TASK OBJECTIVE: Convert the lines from the one containing "Screen dimensions: 1568x480" through the one containing "Action: (1255, 59)", inclusive, into a Markdown table with a Row column for the running number and a Line column for the text. Leave out blank lines.
──────── MATERIAL TO PROCESS
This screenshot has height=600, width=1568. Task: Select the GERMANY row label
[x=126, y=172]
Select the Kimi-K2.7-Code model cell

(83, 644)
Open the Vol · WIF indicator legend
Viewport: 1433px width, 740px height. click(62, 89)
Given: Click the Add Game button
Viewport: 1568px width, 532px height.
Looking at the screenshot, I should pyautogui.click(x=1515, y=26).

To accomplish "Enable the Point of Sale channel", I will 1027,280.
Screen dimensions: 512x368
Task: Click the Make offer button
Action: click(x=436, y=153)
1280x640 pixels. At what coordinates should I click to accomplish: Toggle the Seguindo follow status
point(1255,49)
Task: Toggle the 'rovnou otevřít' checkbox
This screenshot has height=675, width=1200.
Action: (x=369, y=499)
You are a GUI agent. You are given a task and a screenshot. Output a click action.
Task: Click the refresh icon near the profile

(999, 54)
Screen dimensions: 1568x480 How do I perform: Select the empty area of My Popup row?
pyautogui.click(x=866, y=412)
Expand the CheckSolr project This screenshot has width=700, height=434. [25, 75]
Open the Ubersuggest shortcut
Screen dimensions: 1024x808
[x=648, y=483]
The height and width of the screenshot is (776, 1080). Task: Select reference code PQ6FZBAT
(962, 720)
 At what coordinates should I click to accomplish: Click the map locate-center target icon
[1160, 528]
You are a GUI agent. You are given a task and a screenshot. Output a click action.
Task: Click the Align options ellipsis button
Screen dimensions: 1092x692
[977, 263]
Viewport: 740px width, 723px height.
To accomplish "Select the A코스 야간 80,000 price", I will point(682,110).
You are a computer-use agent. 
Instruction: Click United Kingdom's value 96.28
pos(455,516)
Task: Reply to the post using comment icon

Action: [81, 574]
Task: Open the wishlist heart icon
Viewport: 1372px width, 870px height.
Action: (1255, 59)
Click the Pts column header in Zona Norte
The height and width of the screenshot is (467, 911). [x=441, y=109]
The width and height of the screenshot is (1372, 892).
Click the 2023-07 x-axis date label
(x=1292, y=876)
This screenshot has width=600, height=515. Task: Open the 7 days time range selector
────────────────
RESPONSE TO THE TASK:
| Row | Line |
|---|---|
| 1 | Screen dimensions: 1568x480 How do I perform: Select the empty area of My Popup row? |
| 2 | pyautogui.click(x=866, y=412) |
| 3 | Expand the CheckSolr project This screenshot has width=700, height=434. [25, 75] |
| 4 | Open the Ubersuggest shortcut |
| 5 | Screen dimensions: 1024x808 |
| 6 | [x=648, y=483] |
| 7 | The height and width of the screenshot is (776, 1080). Task: Select reference code PQ6FZBAT |
| 8 | (962, 720) |
| 9 |  At what coordinates should I click to accomplish: Click the map locate-center target icon |
| 10 | [1160, 528] |
| 11 | You are a GUI agent. You are given a task and a screenshot. Output a click action. |
| 12 | Task: Click the Align options ellipsis button |
| 13 | Screen dimensions: 1092x692 |
| 14 | [977, 263] |
| 15 | Viewport: 740px width, 723px height. |
| 16 | To accomplish "Select the A코스 야간 80,000 price", I will point(682,110). |
| 17 | You are a computer-use agent.  |
| 18 | Instruction: Click United Kingdom's value 96.28 |
| 19 | pos(455,516) |
| 20 | Task: Reply to the post using comment icon |
| 21 | Action: [81, 574] |
| 22 | Task: Open the wishlist heart icon |
| 23 | Viewport: 1372px width, 870px height. |
| 24 | Action: (1255, 59) |